• **EXERCISE AIM**
The line that contains "Where should I click to: Check" marks the start. Output it and all remaining lines exactly, through the final line of the listing.

..........

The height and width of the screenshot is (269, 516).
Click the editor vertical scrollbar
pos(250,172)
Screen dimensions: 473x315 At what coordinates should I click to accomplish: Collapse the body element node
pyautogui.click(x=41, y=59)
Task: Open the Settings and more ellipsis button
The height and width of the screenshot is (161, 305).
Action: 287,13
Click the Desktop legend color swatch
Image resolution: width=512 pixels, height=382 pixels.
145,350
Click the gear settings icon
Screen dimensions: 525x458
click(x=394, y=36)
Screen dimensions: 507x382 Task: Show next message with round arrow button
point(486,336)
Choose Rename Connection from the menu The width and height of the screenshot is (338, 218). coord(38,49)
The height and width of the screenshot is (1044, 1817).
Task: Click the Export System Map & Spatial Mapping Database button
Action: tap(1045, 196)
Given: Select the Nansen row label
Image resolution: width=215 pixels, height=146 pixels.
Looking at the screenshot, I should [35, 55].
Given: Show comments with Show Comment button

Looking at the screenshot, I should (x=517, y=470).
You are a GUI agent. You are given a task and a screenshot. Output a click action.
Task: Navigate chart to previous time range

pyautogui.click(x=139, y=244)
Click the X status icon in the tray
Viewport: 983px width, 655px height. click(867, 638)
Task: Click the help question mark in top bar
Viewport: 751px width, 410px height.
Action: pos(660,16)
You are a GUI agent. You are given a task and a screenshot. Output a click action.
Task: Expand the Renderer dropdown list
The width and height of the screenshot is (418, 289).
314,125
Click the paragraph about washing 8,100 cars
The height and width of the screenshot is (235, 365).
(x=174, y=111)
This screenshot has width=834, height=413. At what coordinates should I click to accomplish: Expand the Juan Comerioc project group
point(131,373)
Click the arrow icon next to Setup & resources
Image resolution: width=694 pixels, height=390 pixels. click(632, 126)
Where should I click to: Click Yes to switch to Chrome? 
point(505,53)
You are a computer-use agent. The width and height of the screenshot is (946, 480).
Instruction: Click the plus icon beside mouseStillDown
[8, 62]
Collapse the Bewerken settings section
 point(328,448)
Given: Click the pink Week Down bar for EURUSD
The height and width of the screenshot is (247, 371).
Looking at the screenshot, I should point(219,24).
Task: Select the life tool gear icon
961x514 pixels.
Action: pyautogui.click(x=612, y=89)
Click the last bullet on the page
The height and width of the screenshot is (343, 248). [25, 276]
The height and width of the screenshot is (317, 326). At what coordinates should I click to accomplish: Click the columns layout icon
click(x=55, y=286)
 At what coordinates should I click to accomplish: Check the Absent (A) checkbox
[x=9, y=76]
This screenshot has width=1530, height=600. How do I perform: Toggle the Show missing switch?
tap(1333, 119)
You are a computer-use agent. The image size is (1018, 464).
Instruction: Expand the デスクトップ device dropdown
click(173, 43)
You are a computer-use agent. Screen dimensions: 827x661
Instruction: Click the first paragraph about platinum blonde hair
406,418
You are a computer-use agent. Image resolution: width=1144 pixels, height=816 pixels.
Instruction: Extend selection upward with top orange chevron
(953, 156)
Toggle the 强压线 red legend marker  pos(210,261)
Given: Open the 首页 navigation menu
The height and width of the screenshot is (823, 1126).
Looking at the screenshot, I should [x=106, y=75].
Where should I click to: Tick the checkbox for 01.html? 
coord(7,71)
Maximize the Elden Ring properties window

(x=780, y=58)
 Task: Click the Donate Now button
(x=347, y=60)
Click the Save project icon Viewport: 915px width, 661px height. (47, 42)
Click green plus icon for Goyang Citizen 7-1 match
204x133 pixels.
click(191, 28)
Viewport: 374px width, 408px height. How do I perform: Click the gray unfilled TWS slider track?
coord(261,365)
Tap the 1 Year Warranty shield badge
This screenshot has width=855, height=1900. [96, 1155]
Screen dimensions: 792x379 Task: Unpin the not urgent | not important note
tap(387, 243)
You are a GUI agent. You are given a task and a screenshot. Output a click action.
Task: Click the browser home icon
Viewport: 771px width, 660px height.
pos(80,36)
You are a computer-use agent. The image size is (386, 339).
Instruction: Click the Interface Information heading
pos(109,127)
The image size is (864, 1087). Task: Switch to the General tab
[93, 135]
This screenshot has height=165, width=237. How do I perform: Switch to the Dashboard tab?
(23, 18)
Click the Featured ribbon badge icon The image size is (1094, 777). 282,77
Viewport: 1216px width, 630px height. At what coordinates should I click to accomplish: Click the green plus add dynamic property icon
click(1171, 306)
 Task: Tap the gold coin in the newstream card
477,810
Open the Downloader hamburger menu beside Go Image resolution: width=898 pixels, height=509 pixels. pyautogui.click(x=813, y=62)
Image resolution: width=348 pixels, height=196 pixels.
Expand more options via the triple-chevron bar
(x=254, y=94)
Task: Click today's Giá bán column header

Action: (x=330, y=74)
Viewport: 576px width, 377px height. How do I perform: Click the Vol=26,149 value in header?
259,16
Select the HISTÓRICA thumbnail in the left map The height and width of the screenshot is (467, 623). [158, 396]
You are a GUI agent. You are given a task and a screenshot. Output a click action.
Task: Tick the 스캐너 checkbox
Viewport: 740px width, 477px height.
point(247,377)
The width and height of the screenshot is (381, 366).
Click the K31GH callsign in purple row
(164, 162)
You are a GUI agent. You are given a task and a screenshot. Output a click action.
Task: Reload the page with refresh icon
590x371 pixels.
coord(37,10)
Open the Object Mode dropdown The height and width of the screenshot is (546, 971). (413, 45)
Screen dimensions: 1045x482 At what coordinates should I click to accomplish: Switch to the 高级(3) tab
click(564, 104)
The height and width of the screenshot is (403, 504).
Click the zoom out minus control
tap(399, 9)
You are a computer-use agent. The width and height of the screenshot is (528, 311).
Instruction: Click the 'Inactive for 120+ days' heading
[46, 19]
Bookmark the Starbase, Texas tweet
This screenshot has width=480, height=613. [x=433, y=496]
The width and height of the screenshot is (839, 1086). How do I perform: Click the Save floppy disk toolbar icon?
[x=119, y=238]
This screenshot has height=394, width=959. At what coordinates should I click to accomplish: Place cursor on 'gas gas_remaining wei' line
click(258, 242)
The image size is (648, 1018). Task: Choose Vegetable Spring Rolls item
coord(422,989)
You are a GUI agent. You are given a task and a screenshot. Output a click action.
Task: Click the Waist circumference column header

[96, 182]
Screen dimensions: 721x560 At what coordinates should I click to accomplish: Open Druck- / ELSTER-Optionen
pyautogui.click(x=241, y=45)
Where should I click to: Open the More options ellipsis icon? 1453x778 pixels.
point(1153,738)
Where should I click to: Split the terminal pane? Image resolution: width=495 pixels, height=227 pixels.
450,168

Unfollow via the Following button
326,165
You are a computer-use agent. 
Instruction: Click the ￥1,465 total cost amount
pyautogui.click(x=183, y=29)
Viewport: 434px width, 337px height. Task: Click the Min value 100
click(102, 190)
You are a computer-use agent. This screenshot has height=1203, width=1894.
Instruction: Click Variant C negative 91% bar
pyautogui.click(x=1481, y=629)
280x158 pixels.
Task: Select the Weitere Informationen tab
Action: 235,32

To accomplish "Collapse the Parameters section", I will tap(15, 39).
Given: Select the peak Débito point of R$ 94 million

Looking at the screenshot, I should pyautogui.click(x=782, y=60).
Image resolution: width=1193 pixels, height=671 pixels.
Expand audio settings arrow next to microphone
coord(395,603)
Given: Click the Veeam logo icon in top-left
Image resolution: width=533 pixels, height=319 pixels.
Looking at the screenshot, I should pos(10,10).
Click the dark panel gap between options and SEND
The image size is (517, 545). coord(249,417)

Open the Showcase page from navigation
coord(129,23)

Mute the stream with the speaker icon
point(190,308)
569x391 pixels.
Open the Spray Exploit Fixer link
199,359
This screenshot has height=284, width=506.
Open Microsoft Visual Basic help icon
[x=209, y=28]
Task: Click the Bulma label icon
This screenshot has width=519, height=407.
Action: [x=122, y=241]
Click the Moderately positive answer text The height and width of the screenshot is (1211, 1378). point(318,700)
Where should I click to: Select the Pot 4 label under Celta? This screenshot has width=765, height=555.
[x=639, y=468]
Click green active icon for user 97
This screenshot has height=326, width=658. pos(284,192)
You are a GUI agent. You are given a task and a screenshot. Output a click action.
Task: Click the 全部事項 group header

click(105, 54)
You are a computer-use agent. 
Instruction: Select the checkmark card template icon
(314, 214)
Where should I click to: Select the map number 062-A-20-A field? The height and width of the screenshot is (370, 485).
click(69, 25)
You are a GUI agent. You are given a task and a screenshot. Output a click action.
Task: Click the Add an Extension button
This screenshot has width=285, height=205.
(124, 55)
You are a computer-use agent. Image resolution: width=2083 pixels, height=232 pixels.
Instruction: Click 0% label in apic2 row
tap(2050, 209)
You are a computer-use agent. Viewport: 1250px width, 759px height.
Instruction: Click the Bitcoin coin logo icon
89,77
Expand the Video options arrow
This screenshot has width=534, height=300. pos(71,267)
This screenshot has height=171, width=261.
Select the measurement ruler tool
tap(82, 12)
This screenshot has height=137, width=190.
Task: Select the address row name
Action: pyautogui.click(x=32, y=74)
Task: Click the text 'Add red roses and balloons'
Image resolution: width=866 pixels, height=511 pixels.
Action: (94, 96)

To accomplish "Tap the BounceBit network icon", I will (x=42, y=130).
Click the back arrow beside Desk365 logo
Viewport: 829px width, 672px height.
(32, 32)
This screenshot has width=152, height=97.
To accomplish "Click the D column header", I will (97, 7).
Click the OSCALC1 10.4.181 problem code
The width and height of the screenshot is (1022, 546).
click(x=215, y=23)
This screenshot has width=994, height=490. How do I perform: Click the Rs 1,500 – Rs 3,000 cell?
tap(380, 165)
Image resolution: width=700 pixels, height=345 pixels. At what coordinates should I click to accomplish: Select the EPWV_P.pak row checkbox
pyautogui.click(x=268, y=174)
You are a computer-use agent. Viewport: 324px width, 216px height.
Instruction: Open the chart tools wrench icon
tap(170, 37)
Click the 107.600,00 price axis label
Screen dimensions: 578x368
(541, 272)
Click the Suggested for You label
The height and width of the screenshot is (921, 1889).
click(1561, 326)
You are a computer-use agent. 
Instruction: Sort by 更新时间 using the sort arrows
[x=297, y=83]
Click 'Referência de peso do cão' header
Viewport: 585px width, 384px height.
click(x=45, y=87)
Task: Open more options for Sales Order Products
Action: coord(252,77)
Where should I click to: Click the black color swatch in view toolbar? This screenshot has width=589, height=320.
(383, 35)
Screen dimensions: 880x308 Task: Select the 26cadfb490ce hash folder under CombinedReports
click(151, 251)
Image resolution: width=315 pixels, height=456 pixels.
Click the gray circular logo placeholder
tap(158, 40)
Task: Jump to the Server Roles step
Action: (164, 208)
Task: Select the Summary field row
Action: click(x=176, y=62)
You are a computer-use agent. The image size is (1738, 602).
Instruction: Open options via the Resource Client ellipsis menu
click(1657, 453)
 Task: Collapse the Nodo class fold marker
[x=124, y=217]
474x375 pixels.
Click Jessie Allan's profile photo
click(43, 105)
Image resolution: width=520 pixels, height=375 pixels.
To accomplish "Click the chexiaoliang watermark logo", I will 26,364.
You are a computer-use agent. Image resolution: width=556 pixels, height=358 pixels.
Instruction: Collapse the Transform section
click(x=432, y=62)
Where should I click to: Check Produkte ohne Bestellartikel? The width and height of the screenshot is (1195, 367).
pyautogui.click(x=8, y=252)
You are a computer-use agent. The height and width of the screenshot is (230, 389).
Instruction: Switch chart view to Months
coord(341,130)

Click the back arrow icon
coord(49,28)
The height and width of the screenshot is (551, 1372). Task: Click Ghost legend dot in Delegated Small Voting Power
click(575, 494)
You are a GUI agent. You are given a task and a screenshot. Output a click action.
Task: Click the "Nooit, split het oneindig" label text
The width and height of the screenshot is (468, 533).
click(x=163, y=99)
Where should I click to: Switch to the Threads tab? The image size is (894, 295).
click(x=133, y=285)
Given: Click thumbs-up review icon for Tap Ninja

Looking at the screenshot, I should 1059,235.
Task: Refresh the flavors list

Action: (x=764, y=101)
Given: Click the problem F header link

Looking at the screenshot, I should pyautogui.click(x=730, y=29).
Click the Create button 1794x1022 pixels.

..........

• **OUTPUT FOR THIS TASK**
Where should I click to: Check Produkte ohne Bestellartikel? The width and height of the screenshot is (1195, 367).
pyautogui.click(x=8, y=252)
You are a computer-use agent. The height and width of the screenshot is (230, 389).
Instruction: Switch chart view to Months
coord(341,130)

Click the back arrow icon
coord(49,28)
The height and width of the screenshot is (551, 1372). Task: Click Ghost legend dot in Delegated Small Voting Power
click(575, 494)
You are a GUI agent. You are given a task and a screenshot. Output a click action.
Task: Click the "Nooit, split het oneindig" label text
The width and height of the screenshot is (468, 533).
click(x=163, y=99)
Where should I click to: Switch to the Threads tab? The image size is (894, 295).
click(x=133, y=285)
Given: Click thumbs-up review icon for Tap Ninja

Looking at the screenshot, I should 1059,235.
Task: Refresh the flavors list

Action: (x=764, y=101)
Given: Click the problem F header link

Looking at the screenshot, I should pyautogui.click(x=730, y=29).
Click the Create button 1794x1022 pixels.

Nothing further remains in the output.